◆ Instructions to follow
Leaving out all pictures, repeat exactly the lines from the one that holds "You are a GUI" to the last line of the entries below.

Screenshot grounding data:
════════════════

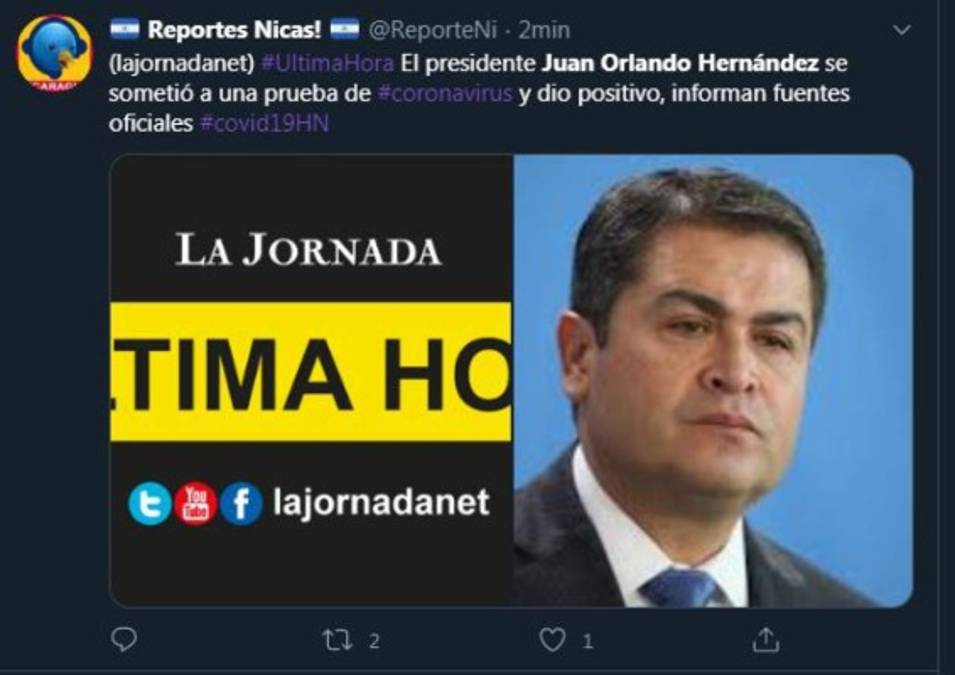Image resolution: width=955 pixels, height=675 pixels.
Task: Open the share tweet icon
Action: 766,640
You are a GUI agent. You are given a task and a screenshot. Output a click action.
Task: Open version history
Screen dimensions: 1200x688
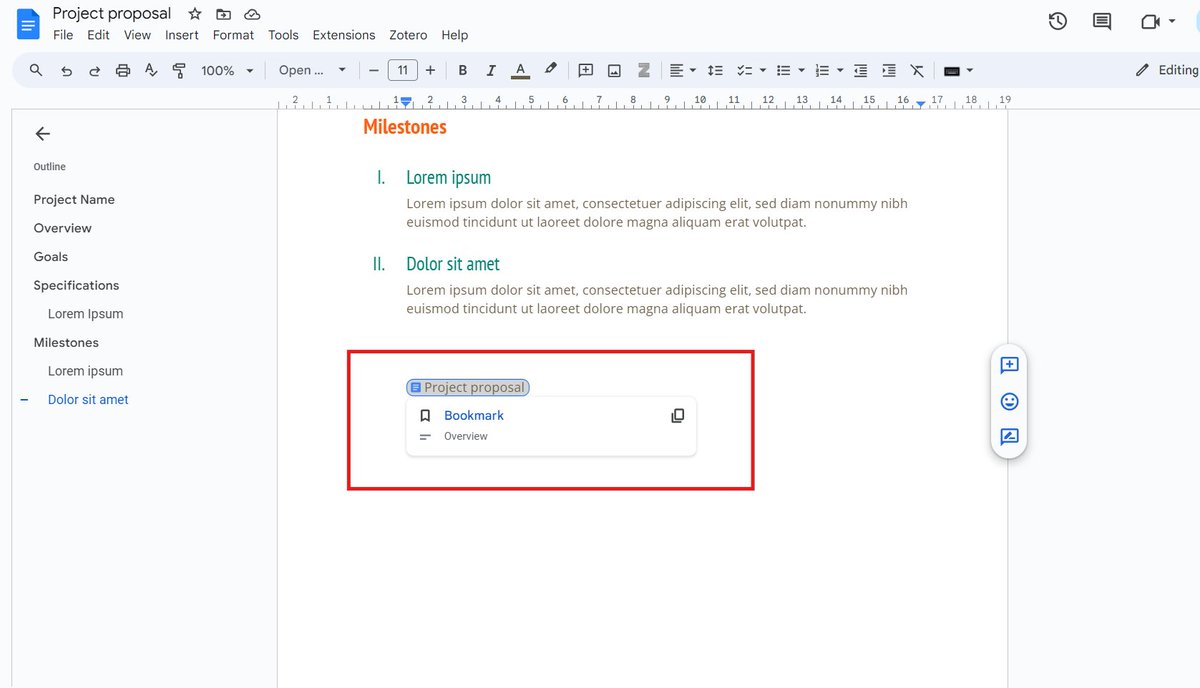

════════════════

◆ Answer to this problem
You are a GUI agent. You are given a task and a screenshot. Output a click action.
Task: Open version history
Screen dimensions: 1200x688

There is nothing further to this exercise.